An accurate modeling of plant-atmosphere interactions relies on an appropriate understanding and implementation of canopy turbulence. It is well known that turbulent exchange in plant canopies is significantly different from the surface layer. In the canopy sublayer we encounter very specific conditions that result in highly skewed probability density distributions, intermittency, and strong sweep-ejection cycles. The density of vegetation stands is believed to significantly control those characteristics. However a quantitative description of any relationships is further complicated by the extreme range of canopy morphologies. Interestingly, most studies done so far (field, wind-tunnel, and flume experiments, but also numerical simulations) focussed on dense canopies. Less information has been published for sparse canopies even though they form a significant part of the global land surfaces - in particular in the boreal zone.

In this contribution we analyze a data-set from a recent field experiment in a sparse Lodgepole Pine Stand in Northern British Columbia, Canada. Data was sampled using a vertical array of ultrasonic anemometers at the ‘Kennedy Siding' tower (55° 06' 43''N, 122° 50' 23''W). The stand surrounding this tower has a mean canopy height of h = 16 m, a low canopy cover of only 24.3%, and a leaf area index of 1.38. The site is located in flat terrain and the fetch in all wind directions extends to at least 1 km. Eight Campbell Scientific CSAT-3 ultrasonic anemometer thermometers were simultaneously operated at 10 Hz at different heights (z/h = 0.16, 0.44, 0.68, 0.87,1.06, 1.25, 1.56, and 1.96) over one month in August / September 2007. These measurements were complemented with a profile of fine-wire thermocouples to retrieve an accurate vertical profile of mean temperatures.
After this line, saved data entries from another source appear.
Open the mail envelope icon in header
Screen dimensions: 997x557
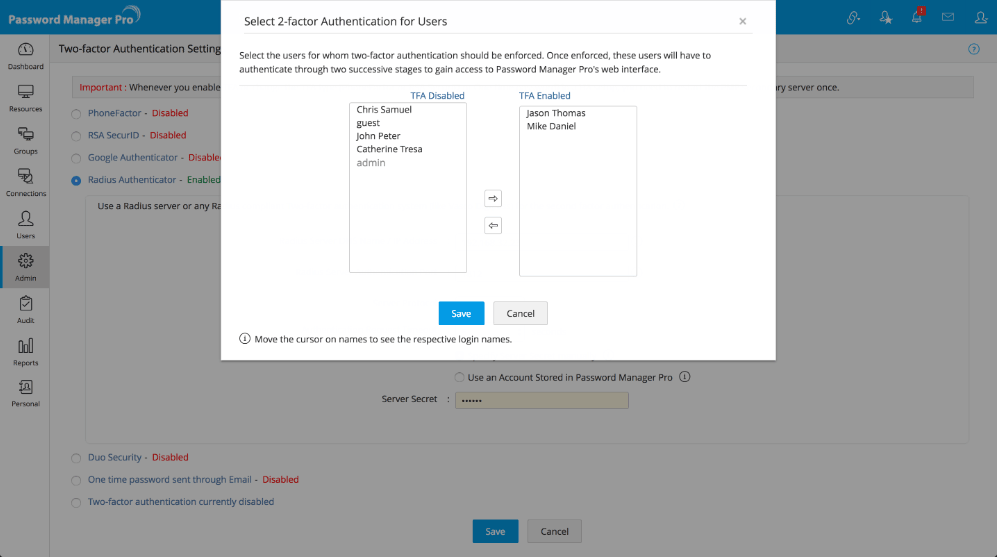(x=947, y=17)
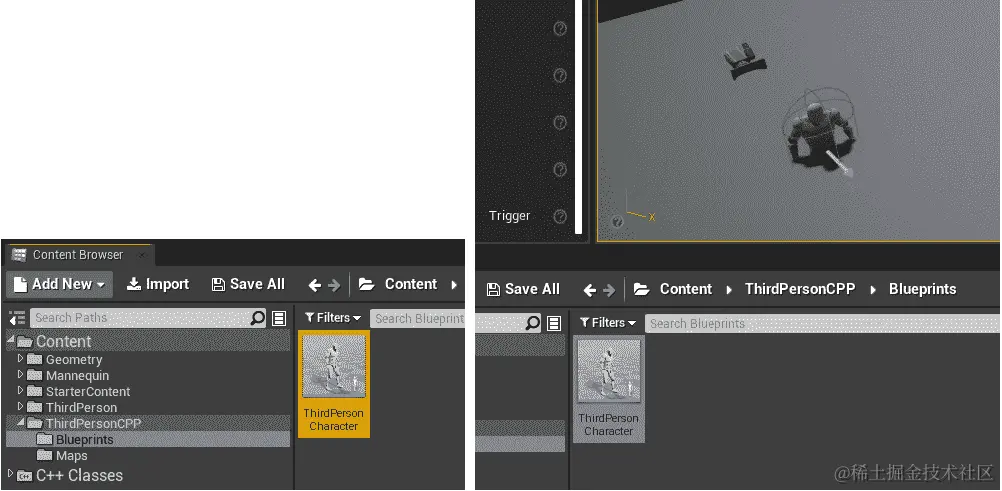The height and width of the screenshot is (491, 1002).
Task: Click the Search Blueprints field in right panel
Action: [822, 323]
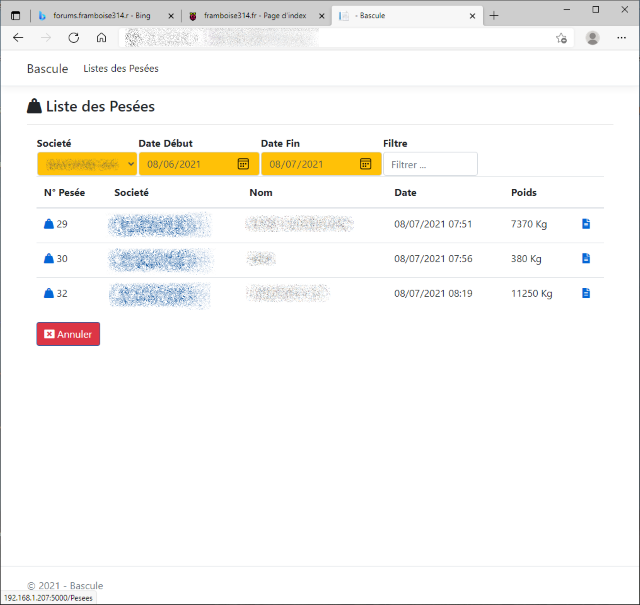Image resolution: width=640 pixels, height=605 pixels.
Task: Open Listes des Pesées nav link
Action: pyautogui.click(x=121, y=69)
From this data-set, ensemble average profiles of different higher-order turbulence statistics and quadrant analysis measures have been calculated. The poster will feature a panel of selected vertical profiles stratified into different overall forcings based on the sensible heat and momentum flux measured at tower top (z/h = 1.96). The discussion enlightens some specific features of a sparse forest canopy by comparing the results with literature values from dense canopies.